PROBLEM DETAILS = Every single entry below should be reproduced verbatim.

::::::

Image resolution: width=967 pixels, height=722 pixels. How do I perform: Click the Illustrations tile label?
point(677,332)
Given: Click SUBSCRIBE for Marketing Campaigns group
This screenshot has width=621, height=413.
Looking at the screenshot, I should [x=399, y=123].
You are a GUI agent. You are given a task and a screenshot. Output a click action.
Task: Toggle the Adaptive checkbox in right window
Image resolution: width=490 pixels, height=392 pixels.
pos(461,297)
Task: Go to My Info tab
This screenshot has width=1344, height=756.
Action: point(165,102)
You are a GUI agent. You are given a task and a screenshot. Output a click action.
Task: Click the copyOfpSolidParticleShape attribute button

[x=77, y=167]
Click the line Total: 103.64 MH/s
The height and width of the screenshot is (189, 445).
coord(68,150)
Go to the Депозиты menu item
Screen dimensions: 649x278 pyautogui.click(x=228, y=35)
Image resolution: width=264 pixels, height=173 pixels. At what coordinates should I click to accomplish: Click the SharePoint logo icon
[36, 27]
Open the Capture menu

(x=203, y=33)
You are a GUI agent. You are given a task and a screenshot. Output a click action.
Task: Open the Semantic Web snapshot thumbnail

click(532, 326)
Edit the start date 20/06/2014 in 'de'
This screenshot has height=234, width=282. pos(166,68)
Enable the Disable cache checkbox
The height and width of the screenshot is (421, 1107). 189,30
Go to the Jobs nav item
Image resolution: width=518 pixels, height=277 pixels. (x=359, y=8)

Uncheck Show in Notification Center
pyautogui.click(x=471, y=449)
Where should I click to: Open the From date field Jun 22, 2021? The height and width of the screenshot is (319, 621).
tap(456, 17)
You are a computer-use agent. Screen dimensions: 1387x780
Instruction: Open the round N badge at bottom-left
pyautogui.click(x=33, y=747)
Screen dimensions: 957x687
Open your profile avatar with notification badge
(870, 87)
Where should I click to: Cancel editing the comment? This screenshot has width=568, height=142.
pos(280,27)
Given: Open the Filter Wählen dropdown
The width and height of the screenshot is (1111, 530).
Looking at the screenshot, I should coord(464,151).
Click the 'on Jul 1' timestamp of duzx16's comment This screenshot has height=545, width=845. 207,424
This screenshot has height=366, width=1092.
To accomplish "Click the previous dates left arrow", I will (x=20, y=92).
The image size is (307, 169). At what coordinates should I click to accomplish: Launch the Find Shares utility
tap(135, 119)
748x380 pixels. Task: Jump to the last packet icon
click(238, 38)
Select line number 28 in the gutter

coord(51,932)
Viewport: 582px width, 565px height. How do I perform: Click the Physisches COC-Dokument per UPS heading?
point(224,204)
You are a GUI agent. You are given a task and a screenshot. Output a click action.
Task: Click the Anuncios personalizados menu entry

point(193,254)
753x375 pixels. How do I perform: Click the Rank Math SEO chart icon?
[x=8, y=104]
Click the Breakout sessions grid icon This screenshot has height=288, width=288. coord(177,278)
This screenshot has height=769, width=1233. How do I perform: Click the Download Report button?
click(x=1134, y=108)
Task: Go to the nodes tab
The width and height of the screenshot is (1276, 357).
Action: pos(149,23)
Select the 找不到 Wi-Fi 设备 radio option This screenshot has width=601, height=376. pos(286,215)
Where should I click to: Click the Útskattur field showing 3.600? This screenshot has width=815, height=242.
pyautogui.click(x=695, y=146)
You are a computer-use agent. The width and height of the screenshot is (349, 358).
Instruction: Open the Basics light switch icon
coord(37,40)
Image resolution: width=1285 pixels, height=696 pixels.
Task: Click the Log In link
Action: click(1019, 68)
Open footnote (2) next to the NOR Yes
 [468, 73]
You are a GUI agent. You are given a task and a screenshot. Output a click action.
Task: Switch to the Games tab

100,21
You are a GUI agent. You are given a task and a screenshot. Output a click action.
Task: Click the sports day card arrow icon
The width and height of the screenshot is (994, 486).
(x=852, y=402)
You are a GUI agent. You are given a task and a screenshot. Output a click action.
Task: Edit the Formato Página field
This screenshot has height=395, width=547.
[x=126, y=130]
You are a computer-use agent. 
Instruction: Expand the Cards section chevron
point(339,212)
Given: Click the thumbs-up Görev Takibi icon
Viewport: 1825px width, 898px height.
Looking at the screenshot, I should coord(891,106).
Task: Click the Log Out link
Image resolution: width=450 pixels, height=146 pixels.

::::::

SOLUTION TO THIS EXERCISE =
Image resolution: width=967 pixels, height=722 pixels. How do I perform: Click the Illustrations tile label?
point(677,332)
Given: Click SUBSCRIBE for Marketing Campaigns group
This screenshot has width=621, height=413.
Looking at the screenshot, I should [x=399, y=123].
You are a GUI agent. You are given a task and a screenshot. Output a click action.
Task: Toggle the Adaptive checkbox in right window
Image resolution: width=490 pixels, height=392 pixels.
pos(461,297)
Task: Go to My Info tab
This screenshot has width=1344, height=756.
Action: point(165,102)
You are a GUI agent. You are given a task and a screenshot. Output a click action.
Task: Click the copyOfpSolidParticleShape attribute button

[x=77, y=167]
Click the line Total: 103.64 MH/s
The height and width of the screenshot is (189, 445).
coord(68,150)
Go to the Депозиты menu item
Screen dimensions: 649x278 pyautogui.click(x=228, y=35)
Image resolution: width=264 pixels, height=173 pixels. At what coordinates should I click to accomplish: Click the SharePoint logo icon
[36, 27]
Open the Capture menu

(x=203, y=33)
You are a GUI agent. You are given a task and a screenshot. Output a click action.
Task: Open the Semantic Web snapshot thumbnail

click(532, 326)
Edit the start date 20/06/2014 in 'de'
This screenshot has height=234, width=282. pos(166,68)
Enable the Disable cache checkbox
The height and width of the screenshot is (421, 1107). 189,30
Go to the Jobs nav item
Image resolution: width=518 pixels, height=277 pixels. (x=359, y=8)

Uncheck Show in Notification Center
pyautogui.click(x=471, y=449)
Where should I click to: Open the From date field Jun 22, 2021? The height and width of the screenshot is (319, 621).
tap(456, 17)
You are a computer-use agent. Screen dimensions: 1387x780
Instruction: Open the round N badge at bottom-left
pyautogui.click(x=33, y=747)
Screen dimensions: 957x687
Open your profile avatar with notification badge
(870, 87)
Where should I click to: Cancel editing the comment? This screenshot has width=568, height=142.
pos(280,27)
Given: Open the Filter Wählen dropdown
The width and height of the screenshot is (1111, 530).
Looking at the screenshot, I should coord(464,151).
Click the 'on Jul 1' timestamp of duzx16's comment This screenshot has height=545, width=845. 207,424
This screenshot has height=366, width=1092.
To accomplish "Click the previous dates left arrow", I will (x=20, y=92).
The image size is (307, 169). At what coordinates should I click to accomplish: Launch the Find Shares utility
tap(135, 119)
748x380 pixels. Task: Jump to the last packet icon
click(238, 38)
Select line number 28 in the gutter

coord(51,932)
Viewport: 582px width, 565px height. How do I perform: Click the Physisches COC-Dokument per UPS heading?
point(224,204)
You are a GUI agent. You are given a task and a screenshot. Output a click action.
Task: Click the Anuncios personalizados menu entry

point(193,254)
753x375 pixels. How do I perform: Click the Rank Math SEO chart icon?
[x=8, y=104]
Click the Breakout sessions grid icon This screenshot has height=288, width=288. coord(177,278)
This screenshot has height=769, width=1233. How do I perform: Click the Download Report button?
click(x=1134, y=108)
Task: Go to the nodes tab
The width and height of the screenshot is (1276, 357).
Action: pos(149,23)
Select the 找不到 Wi-Fi 设备 radio option This screenshot has width=601, height=376. pos(286,215)
Where should I click to: Click the Útskattur field showing 3.600? This screenshot has width=815, height=242.
pyautogui.click(x=695, y=146)
You are a computer-use agent. The width and height of the screenshot is (349, 358).
Instruction: Open the Basics light switch icon
coord(37,40)
Image resolution: width=1285 pixels, height=696 pixels.
Task: Click the Log In link
Action: click(1019, 68)
Open footnote (2) next to the NOR Yes
 [468, 73]
You are a GUI agent. You are given a task and a screenshot. Output a click action.
Task: Switch to the Games tab

100,21
You are a GUI agent. You are given a task and a screenshot. Output a click action.
Task: Click the sports day card arrow icon
The width and height of the screenshot is (994, 486).
(x=852, y=402)
You are a GUI agent. You are given a task and a screenshot. Output a click action.
Task: Edit the Formato Página field
This screenshot has height=395, width=547.
[x=126, y=130]
You are a computer-use agent. 
Instruction: Expand the Cards section chevron
point(339,212)
Given: Click the thumbs-up Görev Takibi icon
Viewport: 1825px width, 898px height.
Looking at the screenshot, I should coord(891,106).
Task: Click the Log Out link
Image resolution: width=450 pixels, height=146 pixels.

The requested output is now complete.